First-generation American artist Anthony Olubunmi Akinbola, for example, transforms durags, hairbrushes and other symbols of black culture into powerful paintings and sculptures. Ange Frédéric Koffi, photographer and installation artist from Côte d’Ivoire, turns his lens to fleeting moments that speak to broader issues of displacement and coloniality in West Africa.
Samuel Nnorom from Nigeria assembles elaborate sculptures from foam balls covered in Ankara wax fabric and other textiles, while Australian Lilah Benetti makes what they call auto-ethnographic films that weave set of socio-cultural questions and reflections on the Black Queer experience.
“I am struck by the exuberant, joyous, free and colorful character of so many works by selected visual artists that belie their serious and rigorous foundations,” said Adam Weinberg, director of the Whitney Museum of American Art who served on the Black Rock’s six-person selection committee.

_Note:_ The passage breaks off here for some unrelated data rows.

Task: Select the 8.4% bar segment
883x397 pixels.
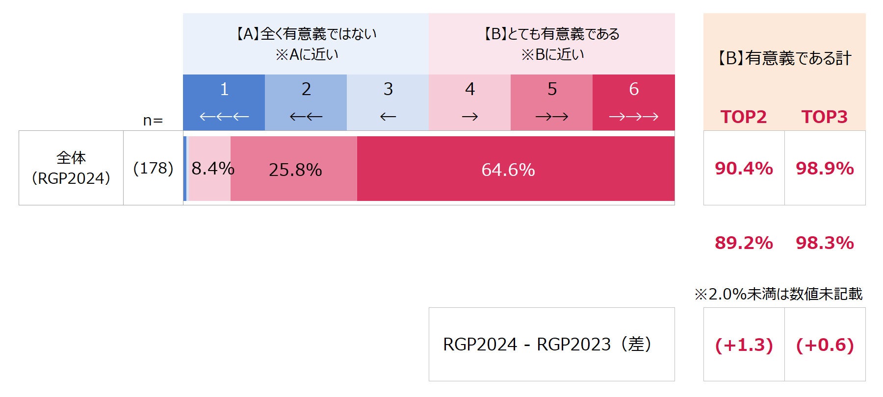Action: tap(209, 169)
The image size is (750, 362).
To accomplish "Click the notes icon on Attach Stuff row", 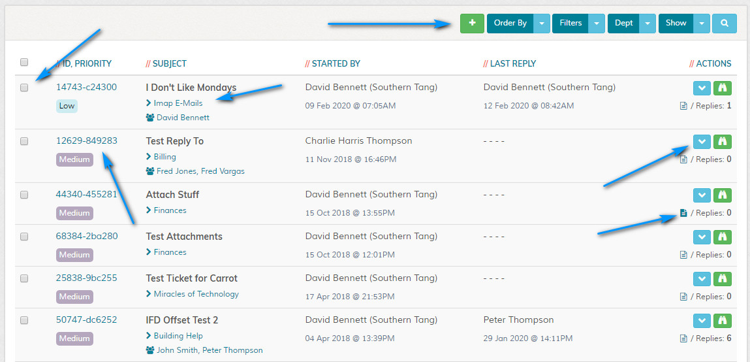I will point(683,213).
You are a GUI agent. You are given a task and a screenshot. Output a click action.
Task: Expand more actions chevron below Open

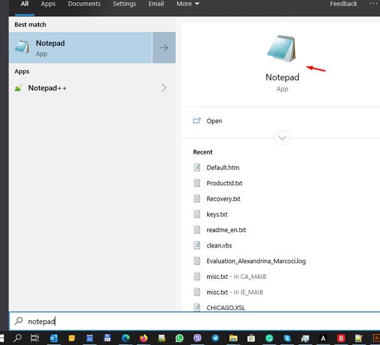[x=282, y=138]
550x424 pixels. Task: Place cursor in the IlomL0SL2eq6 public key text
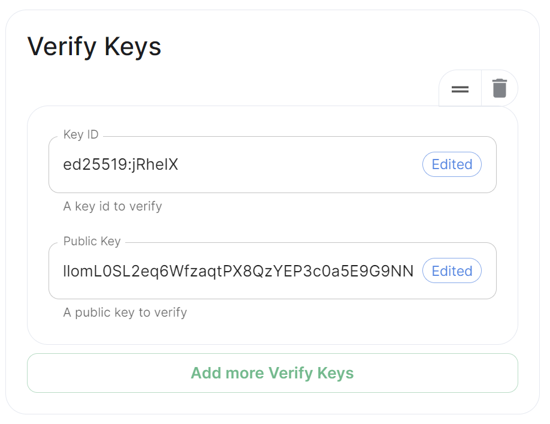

Weinberg was joined on the committee by Tunji Adeniyi-Jones, a figurative painter who was part of the inaugural group of Black Rock Fellows; Osei Bonsu, Curator of International Art at Tate Modern; Kimberly Drew, director of the Pace Gallery; Larry Ossei-Mensah, curator and co-founder of ARTNOIR; and Antwaun Sargent, writer, curator and director at Gagosian. Together, they chose the new Black Rock cohort from a pool of 1,434 applicants, a record number for the young program, which is entering its fourth year.
“I served for decades on regional, national and international juries for artist awards and residencies at some of the most prestigious government agencies and private foundations,” Weinberg continued. “Never in my life have I seen applications from artists from broader geographic and cultural backgrounds and from such a wide range of media as with Black Rock Fellowship applications.”